Il faut agir avec le plus grand sérieux car la crédibilité du pays et l’avenir des jeunes générations sont en jeu. Personne n’en est plus conscient que moi, ayant moi-même encouragé le lancement de cette initiative, qui peut changer complètement les politiques européennes, en inversant radicalement les orientations passées.
Pour éviter ce risque et faire en sorte que cette initiative, bien que née dans le contexte d’une crise économique et sociale spécifique et grave, s’inscrive fermement dans le cadre des politiques européennes, nous ne devons renoncer à aucun de nos objectifs et nous devons respecter le calendrier. La mobilisation d’un montant aussi important de ressources, destinées à des objectifs d’investissement conformes aux priorités européennes et financées par la dette commune, a été un succès pour l’Italie et un pas décisif pour renverser le paradigme de l’austérité sur lequel reposait la réponse des institutions européennes aux crises passées. Ne pas pouvoir utiliser ces ressources aujourd’hui constituerait une erreur historique.
Dans le moment historique que nous vivons, l’Europe doit aussi se tourner vers d’autres objectifs tout aussi prioritaires, auxquels nous devons apporter une contribution originale et consciente.
Tout d’abord, il faut plus de courage dans le grand jeu de la réforme de la gouvernance économique de l’Union européenne, en favorisant un véritable équilibre entre partage et réduction des risques. Les solutions proposées laissent perplexe.

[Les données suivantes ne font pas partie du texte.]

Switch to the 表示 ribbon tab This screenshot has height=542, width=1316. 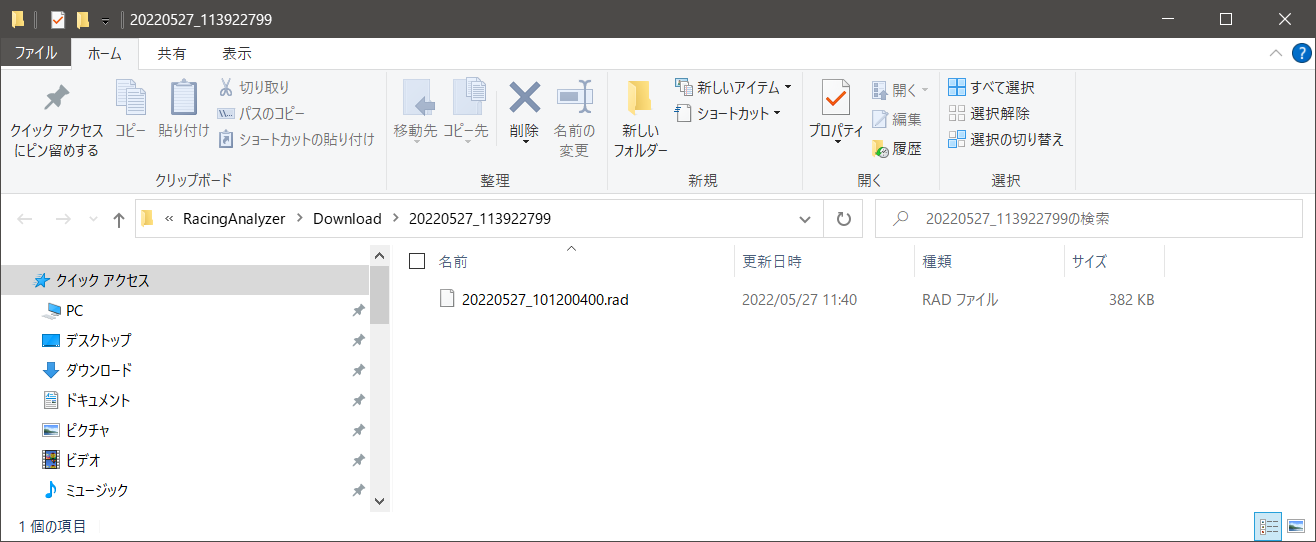pyautogui.click(x=237, y=53)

La proposition de la Commission tend à réintroduire les paramètres habituels des finances publiques, dont l’inadéquation a été démontrée par les crises des quinze dernières années. Ce qu’il faut, c’est une orientation plus orientée vers la construction d’un système qui — dans la démonstration de la stabilité du pays — prenne en compte les investissements publics, notamment dans la sphère de la transition écologique et numérique, en les découplant de la mesure du déficit. Car les dépenses d’investissement, a fortiori dans des secteurs stratégiques pour l’avenir de l’Union, ne sont pas un simple coût, mais une condition de la croissance future.
Dans cette perspective, je crois que la politique des subventions publiques doit également évoluer.

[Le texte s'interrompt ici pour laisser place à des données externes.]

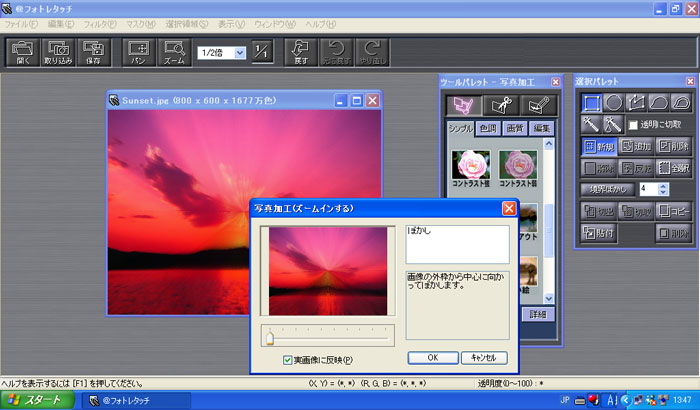
Task: Click the 1/1 actual size button
Action: tap(261, 51)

L’expérience tragique de la pandémie et de la guerre en Ukraine nous a beaucoup appris à cet égard, compte tenu du fait que l’Europe a dû faire face aux choix d’autres puissances mondiales qui, pour soutenir leurs propres industries nationales, ont approuvé le versement d’importantes subventions publiques, susceptibles de fausser la concurrence sur les marchés mondiaux. Je pense notamment à la loi américaine sur la réduction de l’inflation (IRA), qui prévoit des investissements substantiels visant, entre autres, à soutenir la compétitivité et l’écocompatibilité de la production américaine.
Comment l’Union pourrait-elle ne pas réagir, unie et déterminée ?
C’est pourquoi je crois que, parallèlement à la réforme de la gouvernance économique, il est nécessaire de procéder avec la même détermination à la révision de la discipline en matière d’aides d’État non urgentes, valable pour la nouvelle période de programmation 2021-2027.
Cependant, aucune réforme des politiques fiscales ne sera efficace si elle n’est pas accompagnée de politiques du travail courageuses et réellement capables de restaurer la « dignité sociale » des citoyens européens.
Le défi d’une Europe sociale ne sera relevé que si nous nous engageons, avec la plus grande détermination, à créer des instruments efficaces contre le chômage et pour protéger les salaires. Ces objectifs ne sont pas un facteur de déficit et d’instabilité, mais un moteur pour l’avenir de notre continent et le meilleur antidote contre les dérives nationalistes. Sur ce point, toutes les forces progressistes d’Europe, dans la perspective des prochaines élections pour le renouvellement du Parlement européen, ne peuvent se diviser, sous peine de perdre leur vocation commune au progrès et à l’amélioration des conditions de vie des citoyens européens, notamment ceux qui éprouvent le dénuement matériel, la précarité sociale et l’insécurité de l’emploi. Nous devons continuer à nous serrer les coudes et à partager des batailles communes, en soutenant des mesures courageuses axées sur la protection et la croissance. Parmi celles-ci, j’ai toujours considéré la création d’une assurance chômage européenne comme une mesure prioritaire et qualifiante. Dans cette perspective, l’instrument de soutien temporaire à l’atténuation des risques de chômage en situation d’urgence (SURE) va dans la bonne direction, mais il faut continuer à le mettre en œuvre, en le rendant structurel et en le mettant à disposition des États membres, précisément dans les périodes où le cycle économique est défavorable, et lorsque les ressources nationales ne suffisent pas à elles seules à soutenir les crises de l’emploi.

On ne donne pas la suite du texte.